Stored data
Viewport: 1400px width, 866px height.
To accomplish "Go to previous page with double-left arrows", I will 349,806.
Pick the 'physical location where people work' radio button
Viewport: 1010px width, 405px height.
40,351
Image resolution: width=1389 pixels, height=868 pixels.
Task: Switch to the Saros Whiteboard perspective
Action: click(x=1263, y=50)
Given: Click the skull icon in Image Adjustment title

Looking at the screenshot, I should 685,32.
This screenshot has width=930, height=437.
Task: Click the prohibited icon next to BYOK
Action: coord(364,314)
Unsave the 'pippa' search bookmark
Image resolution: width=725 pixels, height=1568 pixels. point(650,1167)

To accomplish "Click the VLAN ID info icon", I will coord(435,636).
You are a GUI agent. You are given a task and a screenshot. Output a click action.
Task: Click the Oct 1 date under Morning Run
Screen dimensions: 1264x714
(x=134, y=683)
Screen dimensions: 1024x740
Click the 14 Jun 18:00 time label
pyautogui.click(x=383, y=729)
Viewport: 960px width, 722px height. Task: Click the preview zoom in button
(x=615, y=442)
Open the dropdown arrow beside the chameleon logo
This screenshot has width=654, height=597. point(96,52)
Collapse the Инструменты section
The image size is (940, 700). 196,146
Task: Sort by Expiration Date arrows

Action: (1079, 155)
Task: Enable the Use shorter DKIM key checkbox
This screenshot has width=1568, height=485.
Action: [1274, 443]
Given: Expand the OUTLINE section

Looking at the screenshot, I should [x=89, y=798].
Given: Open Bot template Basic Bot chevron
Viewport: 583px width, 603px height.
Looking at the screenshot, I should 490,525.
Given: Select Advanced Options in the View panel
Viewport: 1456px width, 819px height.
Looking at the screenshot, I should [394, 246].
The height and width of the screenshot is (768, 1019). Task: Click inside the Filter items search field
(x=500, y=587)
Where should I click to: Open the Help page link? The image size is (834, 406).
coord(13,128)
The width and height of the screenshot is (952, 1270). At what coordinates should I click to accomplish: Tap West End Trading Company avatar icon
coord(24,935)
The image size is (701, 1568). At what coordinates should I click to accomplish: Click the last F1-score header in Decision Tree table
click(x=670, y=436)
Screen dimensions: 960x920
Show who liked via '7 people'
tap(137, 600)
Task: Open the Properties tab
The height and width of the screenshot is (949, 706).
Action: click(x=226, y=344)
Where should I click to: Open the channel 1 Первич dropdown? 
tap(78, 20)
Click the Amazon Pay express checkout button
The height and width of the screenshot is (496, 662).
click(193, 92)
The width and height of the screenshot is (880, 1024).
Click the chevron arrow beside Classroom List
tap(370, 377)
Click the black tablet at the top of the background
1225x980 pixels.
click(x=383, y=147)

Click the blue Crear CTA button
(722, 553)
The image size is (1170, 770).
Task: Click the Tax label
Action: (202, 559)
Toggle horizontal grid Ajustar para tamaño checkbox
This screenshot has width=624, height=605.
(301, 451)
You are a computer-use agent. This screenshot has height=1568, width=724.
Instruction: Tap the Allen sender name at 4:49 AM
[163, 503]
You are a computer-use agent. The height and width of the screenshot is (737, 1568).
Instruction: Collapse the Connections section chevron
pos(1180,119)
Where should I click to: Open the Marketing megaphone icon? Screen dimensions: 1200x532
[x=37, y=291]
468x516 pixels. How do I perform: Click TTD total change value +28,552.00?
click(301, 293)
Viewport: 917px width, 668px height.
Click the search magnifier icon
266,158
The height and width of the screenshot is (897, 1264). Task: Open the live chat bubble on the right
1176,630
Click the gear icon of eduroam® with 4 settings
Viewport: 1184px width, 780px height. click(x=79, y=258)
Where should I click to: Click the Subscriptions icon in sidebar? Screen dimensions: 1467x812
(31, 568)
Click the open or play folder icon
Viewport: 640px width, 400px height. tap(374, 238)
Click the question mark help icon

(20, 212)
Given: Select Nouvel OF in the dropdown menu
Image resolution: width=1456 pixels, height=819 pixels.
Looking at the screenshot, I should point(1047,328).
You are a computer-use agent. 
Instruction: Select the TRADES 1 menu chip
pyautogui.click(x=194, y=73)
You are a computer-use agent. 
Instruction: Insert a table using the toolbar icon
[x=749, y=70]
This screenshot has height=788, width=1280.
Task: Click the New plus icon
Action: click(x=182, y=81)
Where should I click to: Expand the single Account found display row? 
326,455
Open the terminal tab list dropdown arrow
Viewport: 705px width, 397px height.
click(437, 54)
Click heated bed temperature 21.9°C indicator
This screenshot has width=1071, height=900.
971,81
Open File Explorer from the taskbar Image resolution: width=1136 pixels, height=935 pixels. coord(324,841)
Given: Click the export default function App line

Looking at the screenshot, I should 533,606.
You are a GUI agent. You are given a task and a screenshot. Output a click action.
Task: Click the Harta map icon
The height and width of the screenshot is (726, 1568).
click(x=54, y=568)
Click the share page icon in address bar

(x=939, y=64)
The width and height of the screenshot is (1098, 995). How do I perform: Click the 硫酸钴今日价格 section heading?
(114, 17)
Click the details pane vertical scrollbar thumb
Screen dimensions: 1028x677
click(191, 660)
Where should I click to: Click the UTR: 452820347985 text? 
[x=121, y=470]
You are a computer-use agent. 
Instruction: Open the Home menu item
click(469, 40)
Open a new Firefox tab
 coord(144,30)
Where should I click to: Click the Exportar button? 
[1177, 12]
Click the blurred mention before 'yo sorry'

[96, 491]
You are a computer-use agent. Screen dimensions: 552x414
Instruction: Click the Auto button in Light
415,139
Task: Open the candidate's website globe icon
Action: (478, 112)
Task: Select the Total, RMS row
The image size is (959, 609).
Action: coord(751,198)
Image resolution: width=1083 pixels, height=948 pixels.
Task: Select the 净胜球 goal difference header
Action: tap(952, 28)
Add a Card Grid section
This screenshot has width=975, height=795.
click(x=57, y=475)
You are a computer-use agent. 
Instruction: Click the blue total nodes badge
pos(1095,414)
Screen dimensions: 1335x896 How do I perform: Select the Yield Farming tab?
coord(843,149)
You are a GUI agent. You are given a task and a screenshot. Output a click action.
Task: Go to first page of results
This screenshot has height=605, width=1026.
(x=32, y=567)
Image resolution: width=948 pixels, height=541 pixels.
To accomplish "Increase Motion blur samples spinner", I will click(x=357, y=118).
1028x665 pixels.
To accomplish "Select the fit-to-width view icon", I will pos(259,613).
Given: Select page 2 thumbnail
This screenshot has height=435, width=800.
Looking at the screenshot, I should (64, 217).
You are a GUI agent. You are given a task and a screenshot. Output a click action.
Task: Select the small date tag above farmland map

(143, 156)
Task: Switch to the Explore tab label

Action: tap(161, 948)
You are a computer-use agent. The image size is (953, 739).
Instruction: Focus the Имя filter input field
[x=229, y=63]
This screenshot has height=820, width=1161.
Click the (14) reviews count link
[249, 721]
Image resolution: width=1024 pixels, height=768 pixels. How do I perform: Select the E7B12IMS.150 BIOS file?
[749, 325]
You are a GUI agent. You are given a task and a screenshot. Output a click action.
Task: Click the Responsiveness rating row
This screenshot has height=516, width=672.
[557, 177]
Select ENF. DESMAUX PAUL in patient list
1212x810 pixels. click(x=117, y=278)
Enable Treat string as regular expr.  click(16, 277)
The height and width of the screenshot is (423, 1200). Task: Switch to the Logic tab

**Exercise instructions**. Return the entries above word for word.

**Written answer**.
Viewport: 1400px width, 866px height.
To accomplish "Go to previous page with double-left arrows", I will 349,806.
Pick the 'physical location where people work' radio button
Viewport: 1010px width, 405px height.
40,351
Image resolution: width=1389 pixels, height=868 pixels.
Task: Switch to the Saros Whiteboard perspective
Action: click(x=1263, y=50)
Given: Click the skull icon in Image Adjustment title

Looking at the screenshot, I should 685,32.
This screenshot has width=930, height=437.
Task: Click the prohibited icon next to BYOK
Action: coord(364,314)
Unsave the 'pippa' search bookmark
Image resolution: width=725 pixels, height=1568 pixels. point(650,1167)

To accomplish "Click the VLAN ID info icon", I will coord(435,636).
You are a GUI agent. You are given a task and a screenshot. Output a click action.
Task: Click the Oct 1 date under Morning Run
Screen dimensions: 1264x714
(x=134, y=683)
Screen dimensions: 1024x740
Click the 14 Jun 18:00 time label
pyautogui.click(x=383, y=729)
Viewport: 960px width, 722px height. Task: Click the preview zoom in button
(x=615, y=442)
Open the dropdown arrow beside the chameleon logo
This screenshot has width=654, height=597. point(96,52)
Collapse the Инструменты section
The image size is (940, 700). 196,146
Task: Sort by Expiration Date arrows

Action: (1079, 155)
Task: Enable the Use shorter DKIM key checkbox
This screenshot has width=1568, height=485.
Action: [1274, 443]
Given: Expand the OUTLINE section

Looking at the screenshot, I should [x=89, y=798].
Given: Open Bot template Basic Bot chevron
Viewport: 583px width, 603px height.
Looking at the screenshot, I should 490,525.
Given: Select Advanced Options in the View panel
Viewport: 1456px width, 819px height.
Looking at the screenshot, I should [394, 246].
The height and width of the screenshot is (768, 1019). Task: Click inside the Filter items search field
(x=500, y=587)
Where should I click to: Open the Help page link? The image size is (834, 406).
coord(13,128)
The width and height of the screenshot is (952, 1270). At what coordinates should I click to accomplish: Tap West End Trading Company avatar icon
coord(24,935)
The image size is (701, 1568). At what coordinates should I click to accomplish: Click the last F1-score header in Decision Tree table
click(x=670, y=436)
Screen dimensions: 960x920
Show who liked via '7 people'
tap(137, 600)
Task: Open the Properties tab
The height and width of the screenshot is (949, 706).
Action: click(x=226, y=344)
Where should I click to: Open the channel 1 Первич dropdown? 
tap(78, 20)
Click the Amazon Pay express checkout button
The height and width of the screenshot is (496, 662).
click(193, 92)
The width and height of the screenshot is (880, 1024).
Click the chevron arrow beside Classroom List
tap(370, 377)
Click the black tablet at the top of the background
1225x980 pixels.
click(x=383, y=147)

Click the blue Crear CTA button
(722, 553)
The image size is (1170, 770).
Task: Click the Tax label
Action: (202, 559)
Toggle horizontal grid Ajustar para tamaño checkbox
This screenshot has width=624, height=605.
(301, 451)
You are a computer-use agent. This screenshot has height=1568, width=724.
Instruction: Tap the Allen sender name at 4:49 AM
[163, 503]
You are a computer-use agent. The height and width of the screenshot is (737, 1568).
Instruction: Collapse the Connections section chevron
pos(1180,119)
Where should I click to: Open the Marketing megaphone icon? Screen dimensions: 1200x532
[x=37, y=291]
468x516 pixels. How do I perform: Click TTD total change value +28,552.00?
click(301, 293)
Viewport: 917px width, 668px height.
Click the search magnifier icon
266,158
The height and width of the screenshot is (897, 1264). Task: Open the live chat bubble on the right
1176,630
Click the gear icon of eduroam® with 4 settings
Viewport: 1184px width, 780px height. click(x=79, y=258)
Where should I click to: Click the Subscriptions icon in sidebar? Screen dimensions: 1467x812
(31, 568)
Click the open or play folder icon
Viewport: 640px width, 400px height. tap(374, 238)
Click the question mark help icon

(20, 212)
Given: Select Nouvel OF in the dropdown menu
Image resolution: width=1456 pixels, height=819 pixels.
Looking at the screenshot, I should point(1047,328).
You are a computer-use agent. 
Instruction: Select the TRADES 1 menu chip
pyautogui.click(x=194, y=73)
You are a computer-use agent. 
Instruction: Insert a table using the toolbar icon
[x=749, y=70]
This screenshot has height=788, width=1280.
Task: Click the New plus icon
Action: click(x=182, y=81)
Where should I click to: Expand the single Account found display row? 
326,455
Open the terminal tab list dropdown arrow
Viewport: 705px width, 397px height.
click(437, 54)
Click heated bed temperature 21.9°C indicator
This screenshot has width=1071, height=900.
971,81
Open File Explorer from the taskbar Image resolution: width=1136 pixels, height=935 pixels. coord(324,841)
Given: Click the export default function App line

Looking at the screenshot, I should 533,606.
You are a GUI agent. You are given a task and a screenshot. Output a click action.
Task: Click the Harta map icon
The height and width of the screenshot is (726, 1568).
click(x=54, y=568)
Click the share page icon in address bar

(x=939, y=64)
The width and height of the screenshot is (1098, 995). How do I perform: Click the 硫酸钴今日价格 section heading?
(114, 17)
Click the details pane vertical scrollbar thumb
Screen dimensions: 1028x677
click(191, 660)
Where should I click to: Click the UTR: 452820347985 text? 
[x=121, y=470]
You are a computer-use agent. 
Instruction: Open the Home menu item
click(469, 40)
Open a new Firefox tab
 coord(144,30)
Where should I click to: Click the Exportar button? 
[1177, 12]
Click the blurred mention before 'yo sorry'

[96, 491]
You are a computer-use agent. Screen dimensions: 552x414
Instruction: Click the Auto button in Light
415,139
Task: Open the candidate's website globe icon
Action: (478, 112)
Task: Select the Total, RMS row
The image size is (959, 609).
Action: coord(751,198)
Image resolution: width=1083 pixels, height=948 pixels.
Task: Select the 净胜球 goal difference header
Action: tap(952, 28)
Add a Card Grid section
This screenshot has width=975, height=795.
click(x=57, y=475)
You are a computer-use agent. 
Instruction: Click the blue total nodes badge
pos(1095,414)
Screen dimensions: 1335x896 How do I perform: Select the Yield Farming tab?
coord(843,149)
You are a GUI agent. You are given a task and a screenshot. Output a click action.
Task: Go to first page of results
This screenshot has height=605, width=1026.
(x=32, y=567)
Image resolution: width=948 pixels, height=541 pixels.
To accomplish "Increase Motion blur samples spinner", I will click(x=357, y=118).
1028x665 pixels.
To accomplish "Select the fit-to-width view icon", I will pos(259,613).
Given: Select page 2 thumbnail
This screenshot has height=435, width=800.
Looking at the screenshot, I should (64, 217).
You are a GUI agent. You are given a task and a screenshot. Output a click action.
Task: Select the small date tag above farmland map

(143, 156)
Task: Switch to the Explore tab label

Action: tap(161, 948)
You are a computer-use agent. The image size is (953, 739).
Instruction: Focus the Имя filter input field
[x=229, y=63]
This screenshot has height=820, width=1161.
Click the (14) reviews count link
[249, 721]
Image resolution: width=1024 pixels, height=768 pixels. How do I perform: Select the E7B12IMS.150 BIOS file?
[749, 325]
You are a GUI agent. You are given a task and a screenshot. Output a click action.
Task: Click the Responsiveness rating row
This screenshot has height=516, width=672.
[557, 177]
Select ENF. DESMAUX PAUL in patient list
1212x810 pixels. click(x=117, y=278)
Enable Treat string as regular expr.  click(16, 277)
The height and width of the screenshot is (423, 1200). Task: Switch to the Logic tab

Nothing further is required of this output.